Le milieu philanthropique doit se remettre en question s’il veut mieux cibler les problèmes qu’il vise à endiguer. (Photo: 123RF)
PHILANTROPIE. La question de la mutualisation laisse entendre qu’il existe beaucoup d’organismes caritatifs. Pour le professeur de sociologie à l’UQAM et codirecteur du PhiLab, le réseau canadien de recherche partenariale sur la philanthropie, Jean-Marc Fontan, le milieu doit mener une opération d’unification et d’éducation s’il veut mieux cibler les problèmes qu’il vise à endiguer.
Jean-Marc Fontan ne croit pas qu’il y a trop d’organismes au Québec. « C’est une vieille question. Je ne pense pas qu’il y ait trop d’acteurs, mais il y en a peut-être quelques-uns dont la mission pourrait être légèrement modifiée, dit-il. Certains territoires gagneraient à être déplacés parce que les réalités changent, il y a de nouveaux arrivants et il y a des territoires qui manquent de ressources. Les financements sont faits souvent par projets et non pas par territoires. Donc, non, il n’y a pas trop d’organismes, mais il pourrait certainement y avoir un meilleur travail de coordination entre certains d’entre eux. »

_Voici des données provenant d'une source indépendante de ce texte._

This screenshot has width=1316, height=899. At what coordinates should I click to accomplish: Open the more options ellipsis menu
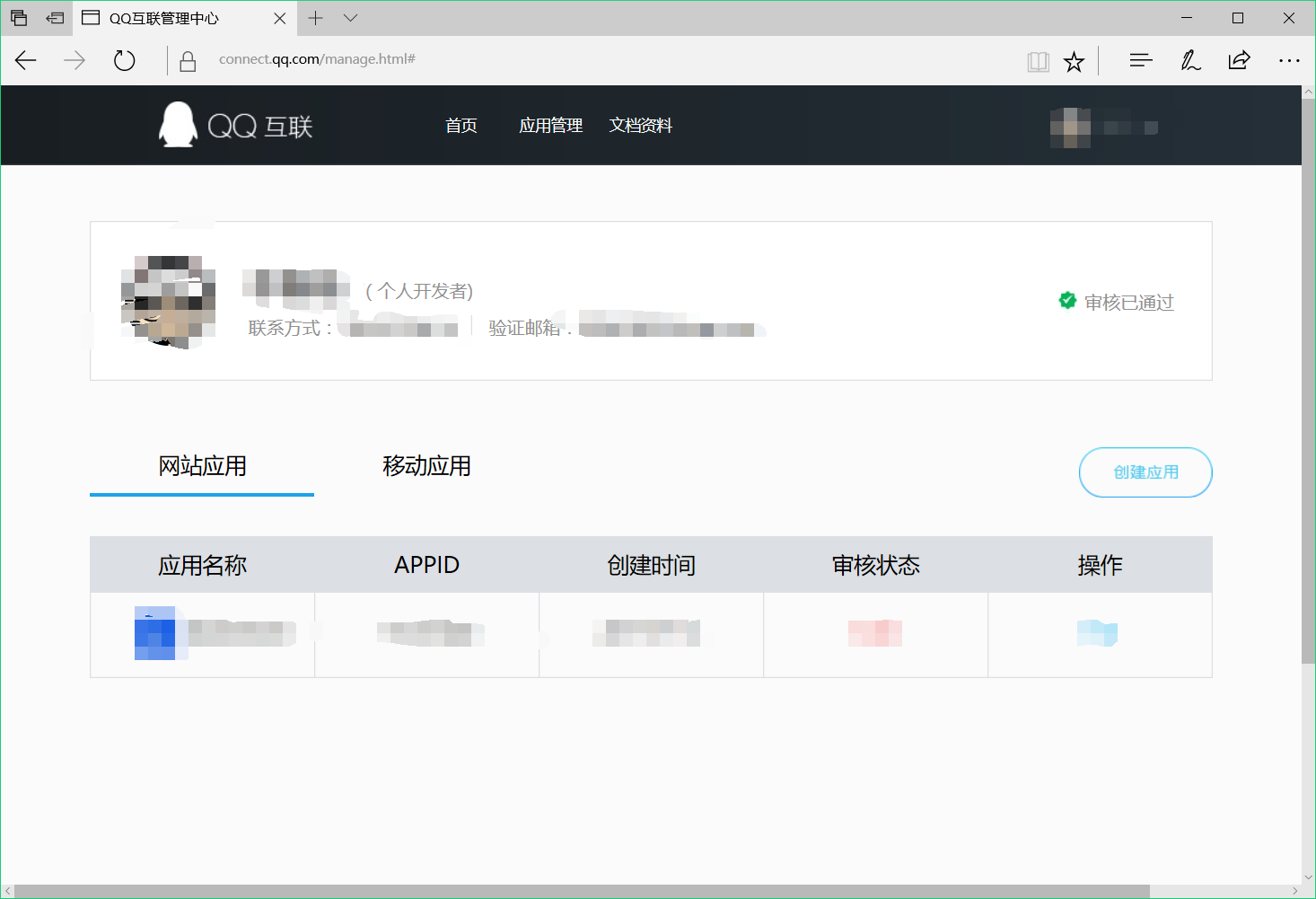(x=1289, y=60)
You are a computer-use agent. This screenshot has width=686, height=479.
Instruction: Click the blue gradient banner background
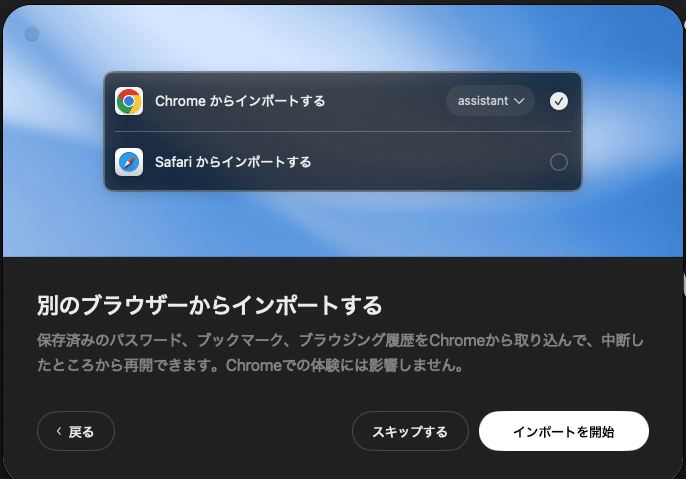[343, 223]
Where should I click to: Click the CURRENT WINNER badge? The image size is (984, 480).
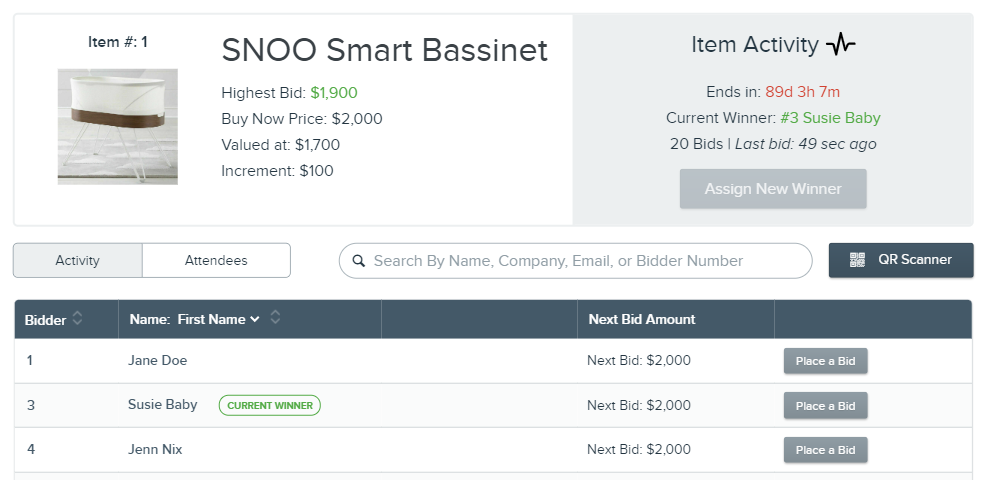coord(270,405)
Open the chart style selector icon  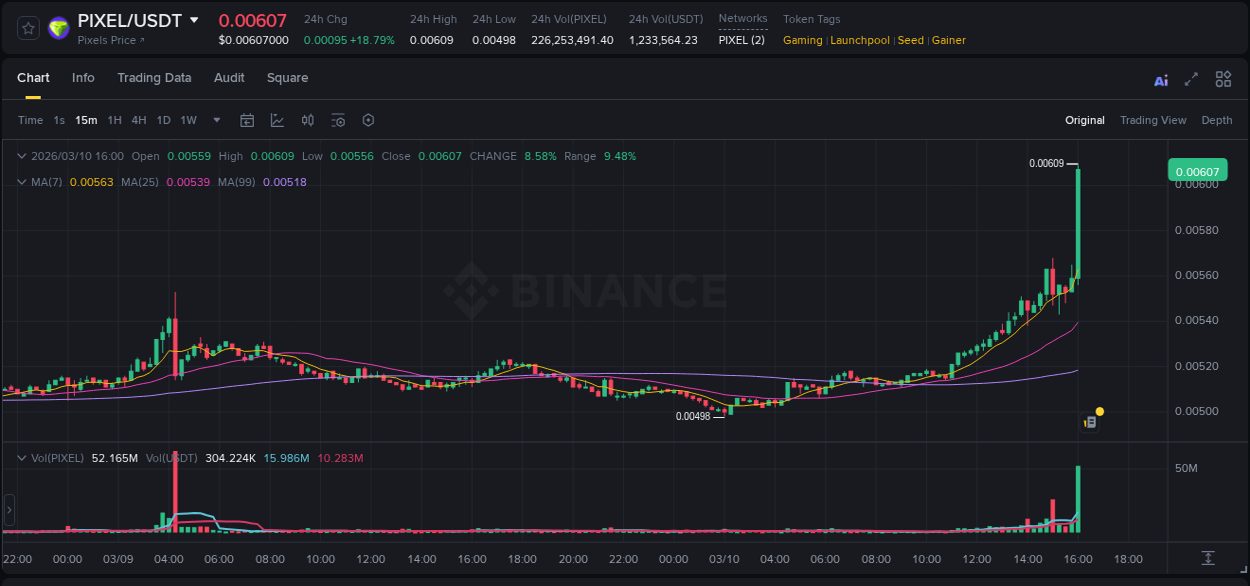pos(275,120)
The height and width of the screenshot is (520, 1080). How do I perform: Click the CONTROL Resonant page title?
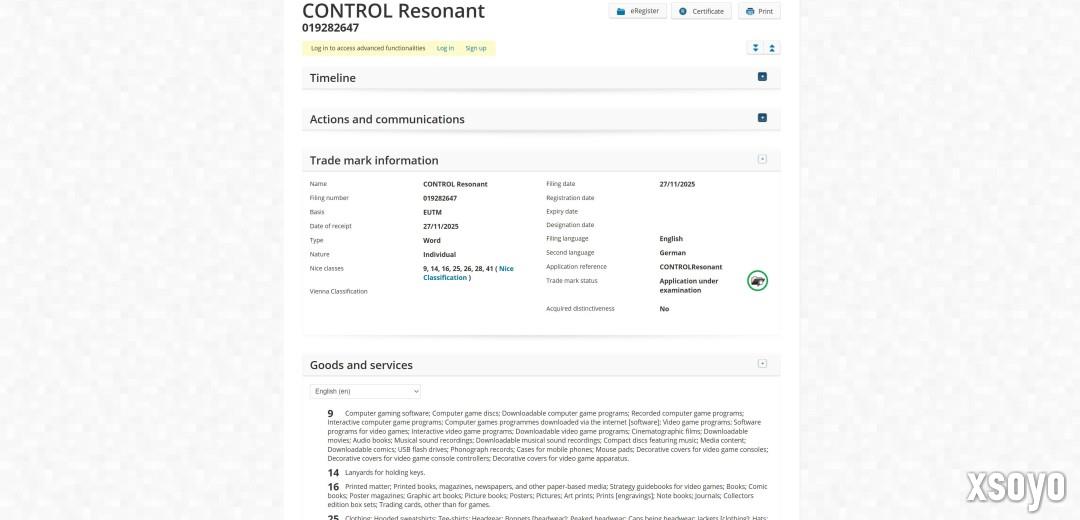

L’un des grands problèmes actuels des fondations et des organismes est celui de l’attention des donateurs. Dans une offre énorme, comment faire pour s’y retrouver en fonction des besoins les plus criants et de ses propres valeurs ? « Il y aurait une espèce de ménage à faire autour de l’offre sur le marché du don, dit Jean-Marc Fontan. Il n’existe pas d’organisation centrale, de « think tank » qui pourrait avoir une influence sur l’ensemble de la population et contribuer à rendre visibles les priorités. »
Cela dit, le professeur n’est pas en faveur d’une philanthropie ultrarégulée, monolithique. « On est quand même dans un monde libre où les gens choisissent d’investir dans les causes qui leur conviennent, dit-il. La voie, c’est donc peut-être [d’avoir] une plus grande transparence, une plus grande clarté par rapport à où vont les dons, les résultats engendrés, pour que les causes soient mieux connues et captent mieux l’attention du public. »

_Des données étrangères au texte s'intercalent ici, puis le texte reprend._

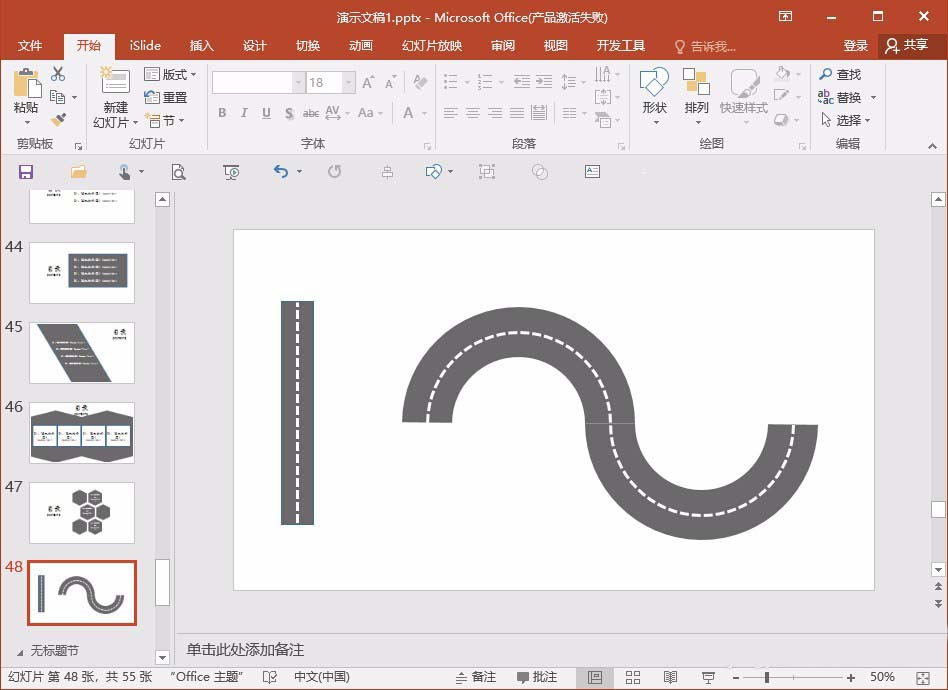Toggle Italic formatting
Viewport: 948px width, 690px height.
[244, 112]
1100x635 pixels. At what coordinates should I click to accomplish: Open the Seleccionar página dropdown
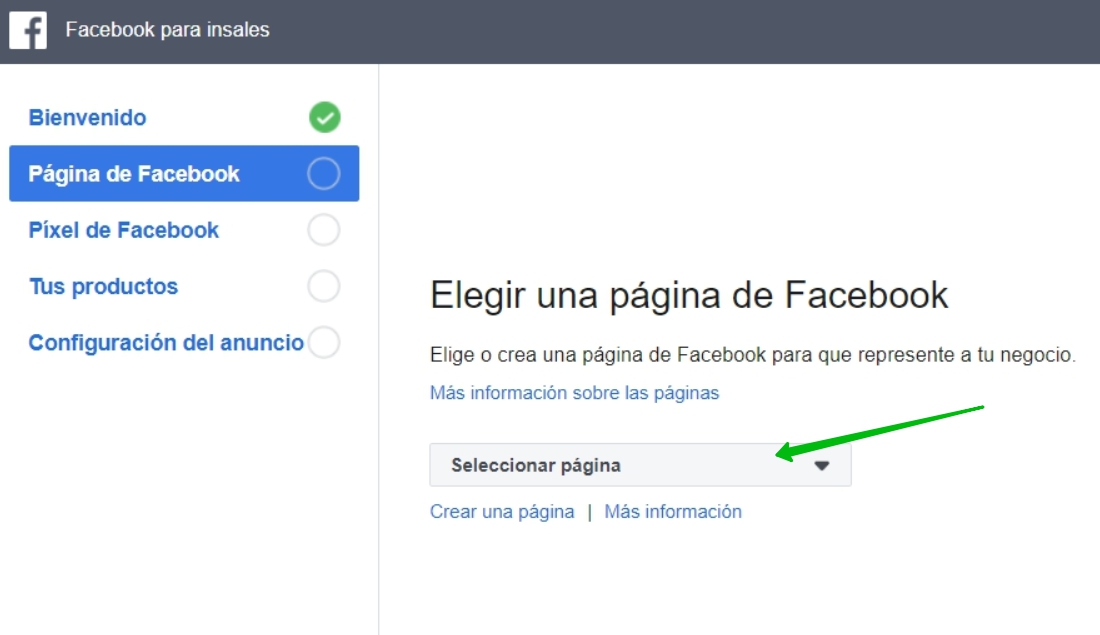coord(620,465)
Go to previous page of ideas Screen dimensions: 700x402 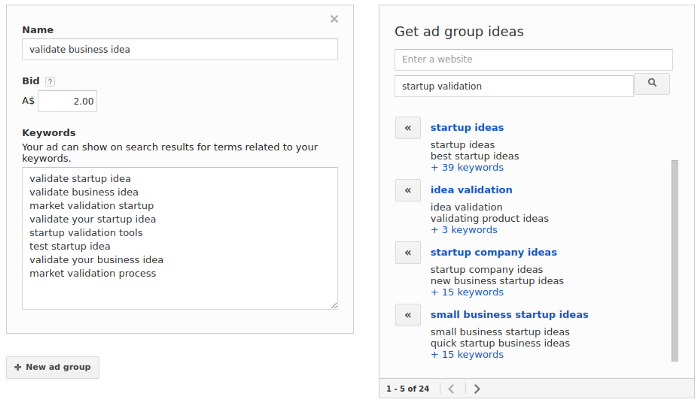click(451, 389)
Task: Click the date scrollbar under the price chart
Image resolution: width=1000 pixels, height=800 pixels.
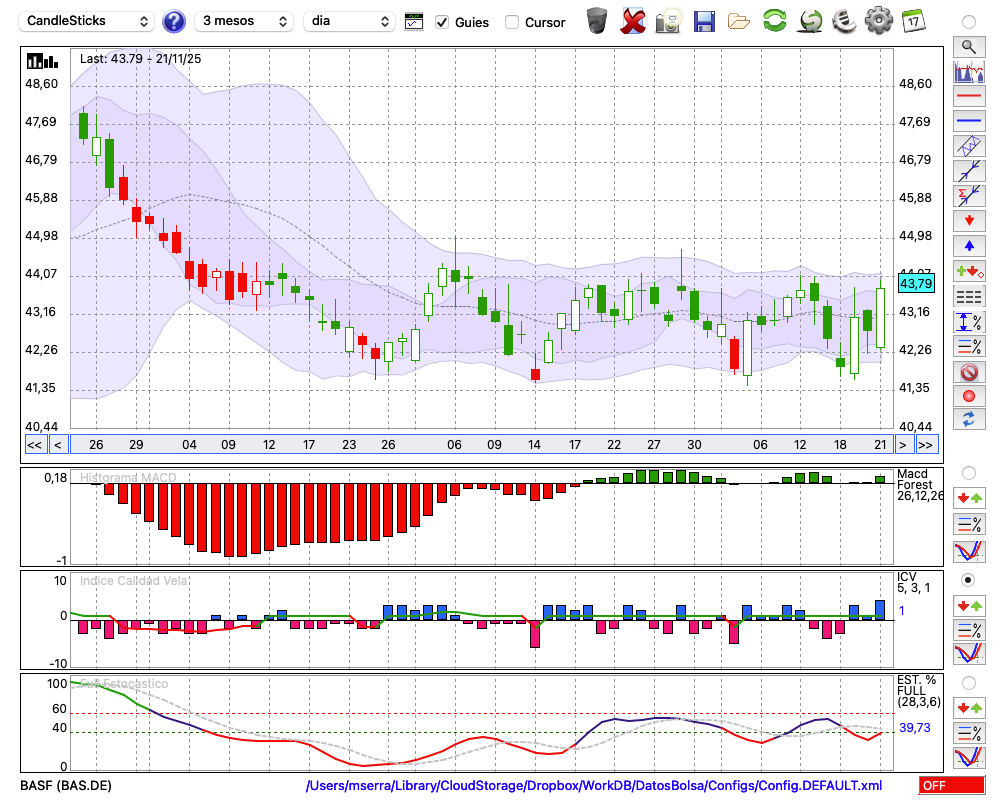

Conscientisation nécessaire
La question de savoir à qui revient la responsabilité de rendre visibles les causes les plus urgentes contient plusieurs nuances, selon Jean-Marc Fontan. Certes, le milieu philanthropique a ce travail d’éducation à faire, mais le sujet doit être reconnecté à la sphère politique. « Il revient au milieu philanthropique de mieux faire comprendre au public les causes qui sont centrales, à la fois en matière de dons en argent, mais aussi de don de sa voix au moment des élections.»
Le public peut s’exprimer non seulement par les dons, mais par le vote, pour que les dirigeants élus reflètent les préoccupations, croit-il. Et par l’investissement de soi. «C’est aussi cela qu’il faut faire passer comme message: notre vie ne se résume pas à travailler, à consommer de la culture et à avoir des loisirs; il y a aussi un temps qui doit être consacré à l’autre, soit monétairement ou [de façon] bénévole. »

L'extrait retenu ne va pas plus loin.